**Written problem 1**
In the passage on Hearts' finances, transcribe the text from "In early June" up to and including "squad up for sale.".
**Written problem 2**
According to the passage on Hearts' finances, why did the club have to put its whole squad up for sale in June 2013? Answer in one to three sentences.

**Document passage**

++++++++++

The club began experiencing severe financial problems in November 2011, which meant they were unable to pay the players' wages,[82] and the club was put up for sale.[83] The squad's October salaries were late and the November wages were paid twenty-nine days late, just one day before their December salaries were due.[84] The December pay failed to arrive on time,[85] and a complaint was lodged with the Scottish Premier League by the players' union.[86] During this period the club advised fringe players they were free to leave the club.[87] On 4 January 2012 the SPL ordered Hearts to pay all outstanding wages by 11 January 2012 and insisted that January's wages had to be paid on time on 16 January.[88] Hearts paid all outstanding wages that day following the sale of Eggert Jónsson to Wolves.[89] On 17 January, the day after Hearts' wages were due to be paid, it was revealed all players had been paid.[90] Despite this, the SPL issued a statement saying Hearts had failed to pay all players on 16 January and an emergency board meeting had been called;[91] Hearts refuted this, saying payment of the remuneration had been made to all players.[92] On 7 November 2012, Hearts were issued with a winding-up order by the Court of Session in Edinburgh after failing to pay a tax bill on time.[93]

In early June 2013, during the close season, a Hearts media statement stated that they would need to raise £500,000 in capital to keep the club up and running during the break between seasons. With no match day income coming in and a lack of finance from owner Romanov, the club have been left in a position where they have had to put their whole squad up for sale.

++++++++++

**Dataset extract**
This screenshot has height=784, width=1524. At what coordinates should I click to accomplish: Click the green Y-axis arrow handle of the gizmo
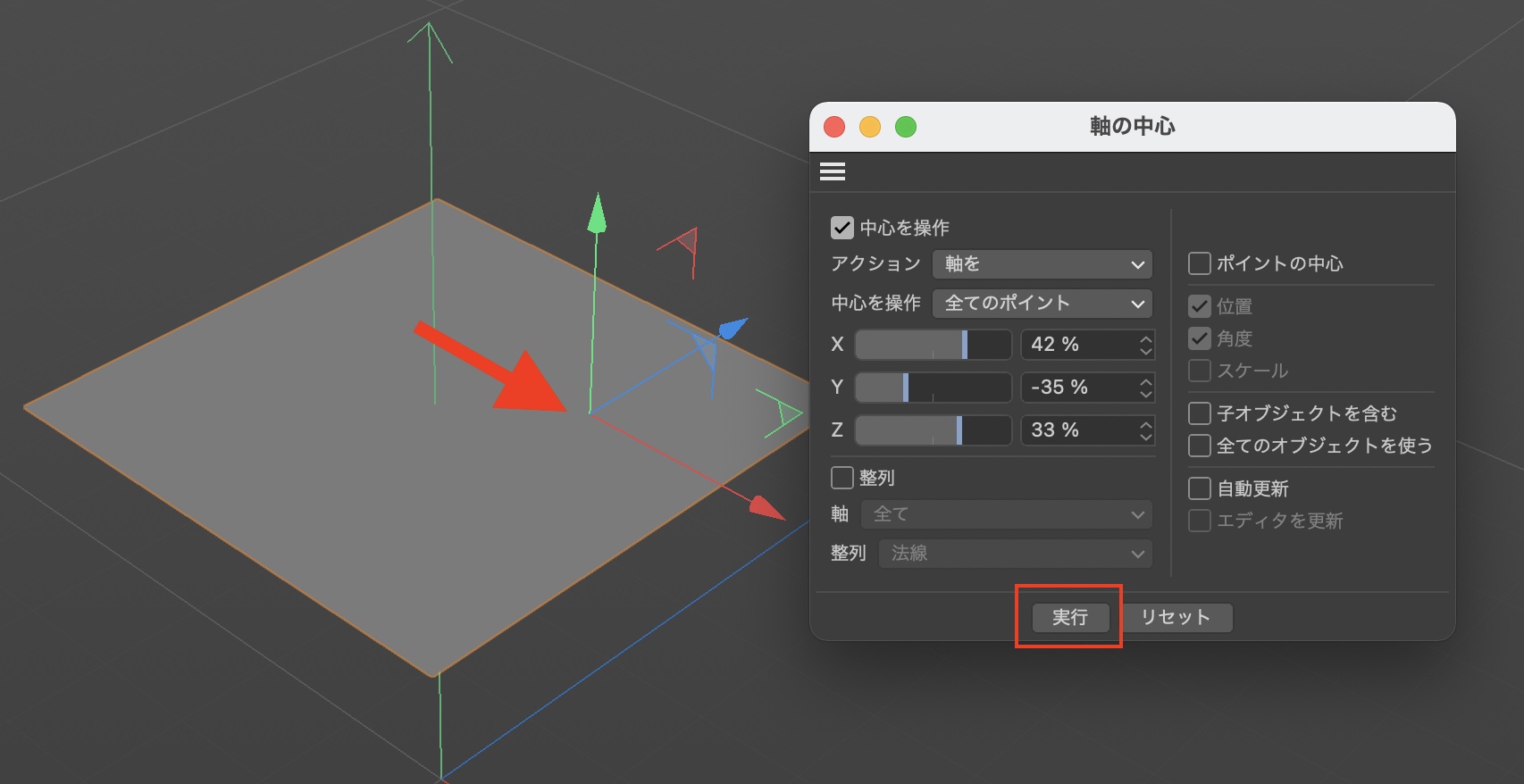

++++++++++

**Task solution 1**
In early June 2013, during the close season, a Hearts media statement stated that they would need to raise £500,000 in capital to keep the club up and running during the break between seasons. With no match day income coming in and a lack of finance from owner Romanov, the club have been left in a position where they have had to put their whole squad up for sale.

**Task solution 2**
The club had no match day income coming in during the close season and lacked finance from owner Romanov, so it had to put the whole squad up for sale. Its media statement said it needed to raise £500,000 in capital to keep running during the break between seasons.